Chicago Dogs – No. 31
- Pitcher / Coach
- Born: December 19, 1956 (age 69) Jackson, Mississippi, U.S.
- Batted: RightThrew: Right

MLB debut
- September 17, 1984, for the California Angels

Last MLB appearance
- October 1, 1988, for the California Angels

MLB statistics
- Win–loss record: 13–5
- Earned run average: 3.11
- Strikeouts: 91
- Stats at Baseball Reference

Teams
- California Angels (1984–1985, 1988);

= Stew Cliburn =

American baseball player and coach (born 1956)

Stewart Walker Cliburn (born December 19, 1956) is an American professional baseball coach and former pitcher who is currently the pitching coach for the Chicago Dogs of the American Association of Professional Baseball. He played in Major League Baseball (MLB) for the California Angels in all or parts of three seasons spanning 1984–1988.

==Career==
The Pittsburgh Pirates selected Cliburn in the fourth round of the 1977 MLB draft out of Delta State University. He spent five seasons in their Minor League system as a starting pitcher, before being released at the end of spring training in 1982. He signed with the Angels three weeks later, and by 1984 he had converted into a reliever. He made his major league debut as a September call-up that year, appearing in one game against the Kansas City Royals, pitching two innings and giving up three runs.

The 1985 season was Cliburn's best, as he had a 9–3 record and a 2.09 ERA along with six saves. However, he suffered from arm problems in 1986 and wound up back in the minor leagues. He then was released by the Angels after the 1987 season, but was re-signed a month later.

The year 1988 saw Cliburn return to the Angels, in what would prove to be his only full season at the major league level. Working as a long reliever, he had a 4–2 record and a 4.07 ERA. He returned to the minor leagues in 1989, pitching two more seasons for the Angels and Texas Rangers organizations. After that, he had a brief stint with the Daytona Beach Explorers of the Senior Professional Baseball Association in 1990, where he formed a battery with his brother Stan.

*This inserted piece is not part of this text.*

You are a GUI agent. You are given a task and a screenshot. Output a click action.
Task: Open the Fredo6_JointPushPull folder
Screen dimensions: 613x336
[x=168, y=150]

Cliburn has been a minor league pitching coach since 1991, spending two seasons in the Angels' organization before joining the Minnesota Twins in 1993, spending that season with the Elizabethton Twins of the Appalachian League. He has coached at every minor league level for the Twins, reaching their Triple-A affiliate Rochester Red Wings in 2006–08. Stew returned to their double-A affiliate New Britain Rock Cats in 2009 to aid the development of younger pitchers. As of the 2016 season, Stew returned with the Red Wings as their pitching coach. His brother was also a coach in the Twins' organization. He was hired as the pitching coach of the Chicago Dogs for the 2021 season.

==Personal life==
He is the twin brother of catcher Stan Cliburn, who also played in the majors.